**WHAT YOU WILL DO**
Quote the material from the line containing "You are a computer-use agent. The" through the line containing "coord(1217,629)", reproducing each line exactly.

**PROVIDED RECORDS**
⟨

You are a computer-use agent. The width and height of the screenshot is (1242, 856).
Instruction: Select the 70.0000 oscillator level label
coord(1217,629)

⟩
⟨

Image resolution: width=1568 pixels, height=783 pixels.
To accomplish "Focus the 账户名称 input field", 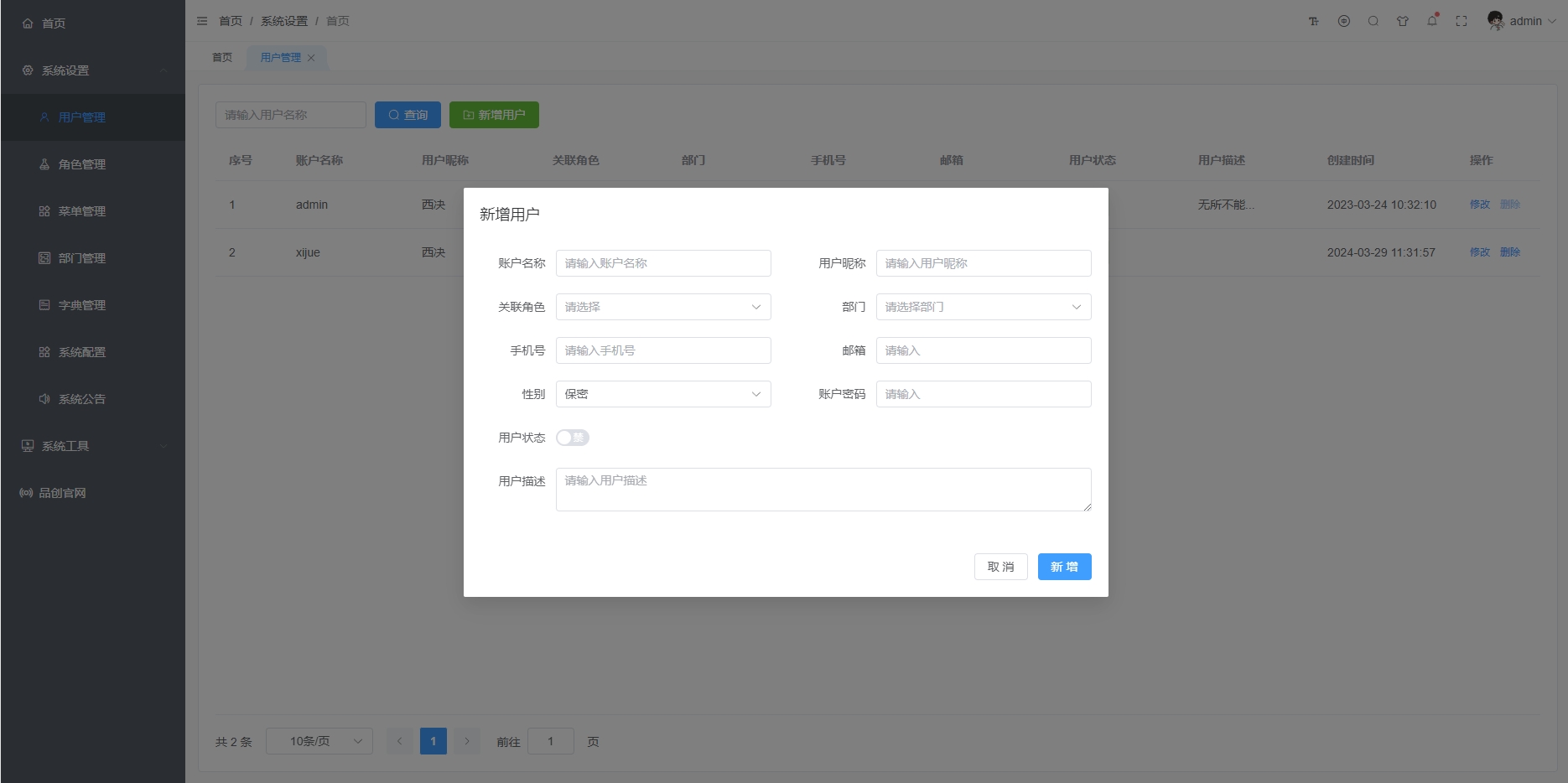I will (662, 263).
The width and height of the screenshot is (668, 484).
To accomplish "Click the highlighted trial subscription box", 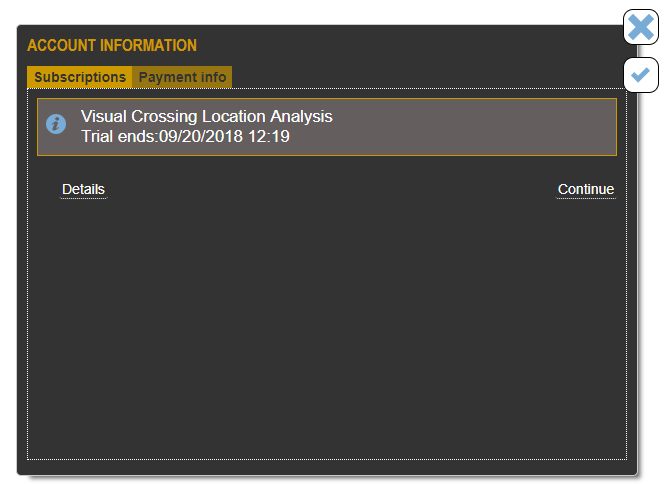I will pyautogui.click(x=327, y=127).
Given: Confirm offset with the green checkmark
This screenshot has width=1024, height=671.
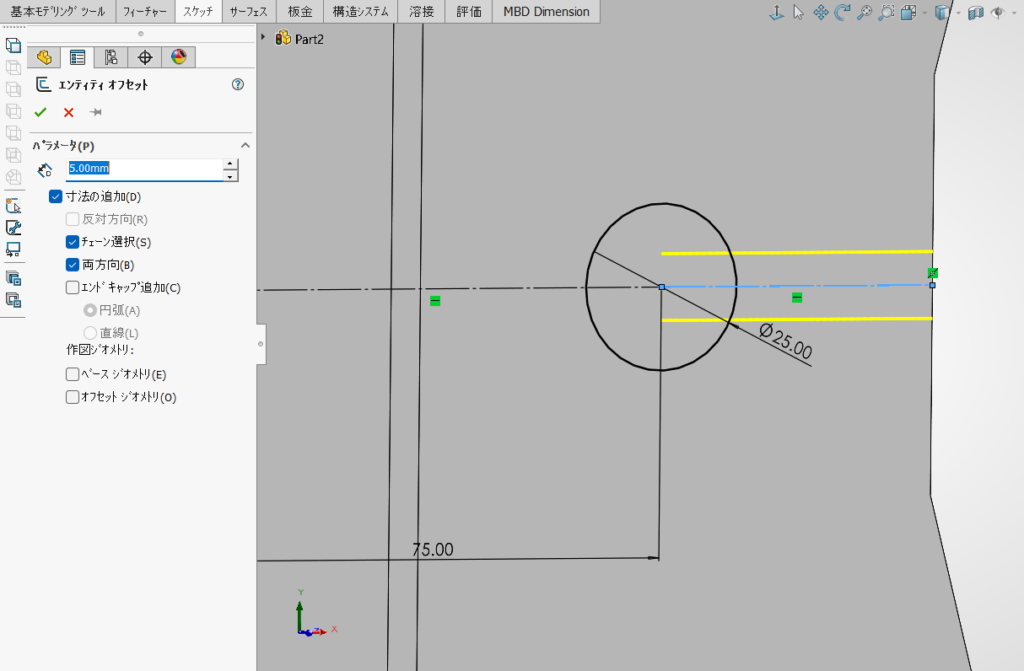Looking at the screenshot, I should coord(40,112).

⟩
⟨

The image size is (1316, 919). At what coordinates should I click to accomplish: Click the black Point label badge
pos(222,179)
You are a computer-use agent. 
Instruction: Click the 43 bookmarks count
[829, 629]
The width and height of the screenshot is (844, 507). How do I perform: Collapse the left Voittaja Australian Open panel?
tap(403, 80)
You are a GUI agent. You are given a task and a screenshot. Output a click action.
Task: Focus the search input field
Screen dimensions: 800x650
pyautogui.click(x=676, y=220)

⟩

**FULL RESPONSE**
You are a computer-use agent. The width and height of the screenshot is (1242, 856).
Instruction: Select the 70.0000 oscillator level label
coord(1217,629)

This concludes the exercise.